Significantly, the government has not taken any serious exception to the opposition’s call for fundamentally changing the executive presidential system, even though the President had earlier suggested that he could not abolish the executive presidential system while the TNA and the Tamil Diaspora might still be pursuing the goal of a separate state. Indeed, the government has come up with the rather late and lame promise of major constitutional changes after the election, including changes to the presidential system. The government might be wary of overtly defending the executive presidential system through fear of causing further dissension in government ranks. It was the government’s reluctance to engage the JHU over constitutional amendments that led to JHU’s departure from the government to the opposition fold. The people including the JHU are finally tired of the Tiger bogey, and the government has no way of orchestrating a fatwa on the Tamil voter as it did in 2005.
The government that has got used to staging its own election shows and having its own campaign ways now seems flummoxed by the opposition solidarity around a common candidate emerging from within the government ranks. The smear of western conspiracy is not sticking on the common candidate from Polonnaruwa. What worked in 2010 seems too worn out for 2015. The government has no positive message to offer. It is unable to provide even one good reason why a presidential election is necessary two years too soon, and what additional good a third Rajapaksa term will bring to Sri Lanka. By going all out to protect its two-thirds size in parliament, the government is only exposing its isolation and vulnerability in the country.
The UPFA Secretary boasted to the media that the government alliance includes 14 registered political parties. So what?
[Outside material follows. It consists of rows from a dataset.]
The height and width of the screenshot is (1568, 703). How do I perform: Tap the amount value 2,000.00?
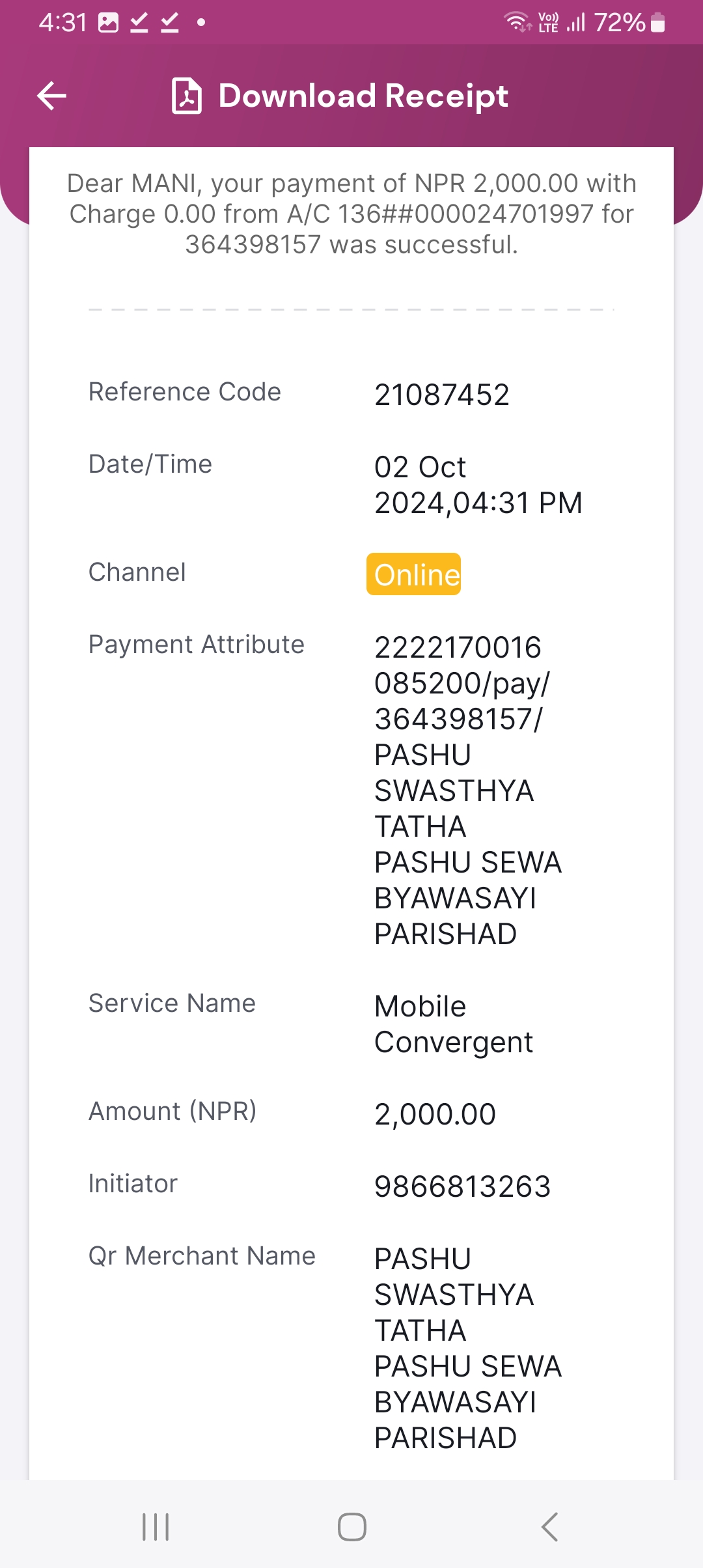[x=435, y=1114]
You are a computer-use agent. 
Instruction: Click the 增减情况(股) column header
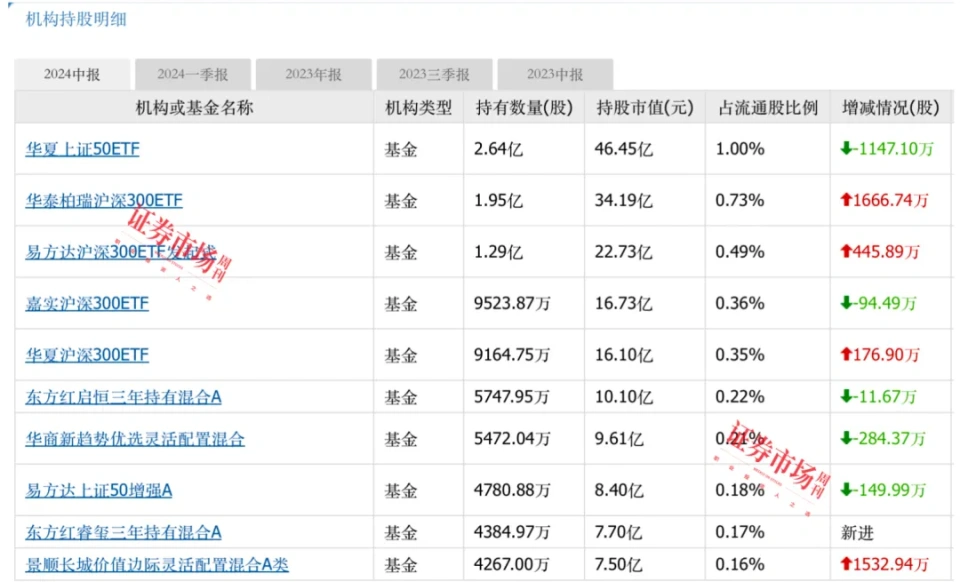[891, 108]
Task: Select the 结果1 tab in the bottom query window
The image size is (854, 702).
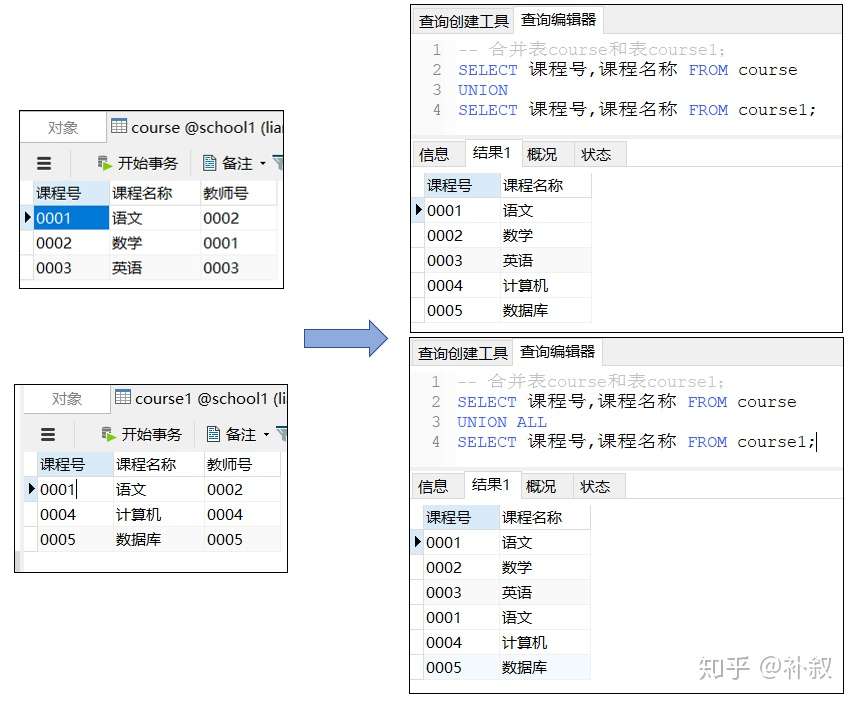Action: [491, 485]
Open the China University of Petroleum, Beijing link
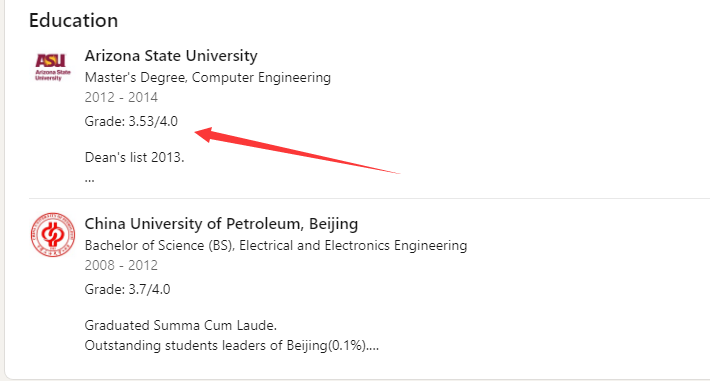The height and width of the screenshot is (381, 710). point(221,224)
He might as well have said that the government still includes a record number of ministers for any country in the world, not to mention the renegade rumps of the oldest two political parties in the country. Unlike in India, it is not parliamentarians and political parties who elect the President in Sri Lanka, but the people. That system may change after January 8, but not before. Yet, any notion that the January 8 vote is the opposition’s election to lose is still too premature and too complacent. The opposition and the common candidate can underestimate the government’s resourcefulness to prevail only at their peril.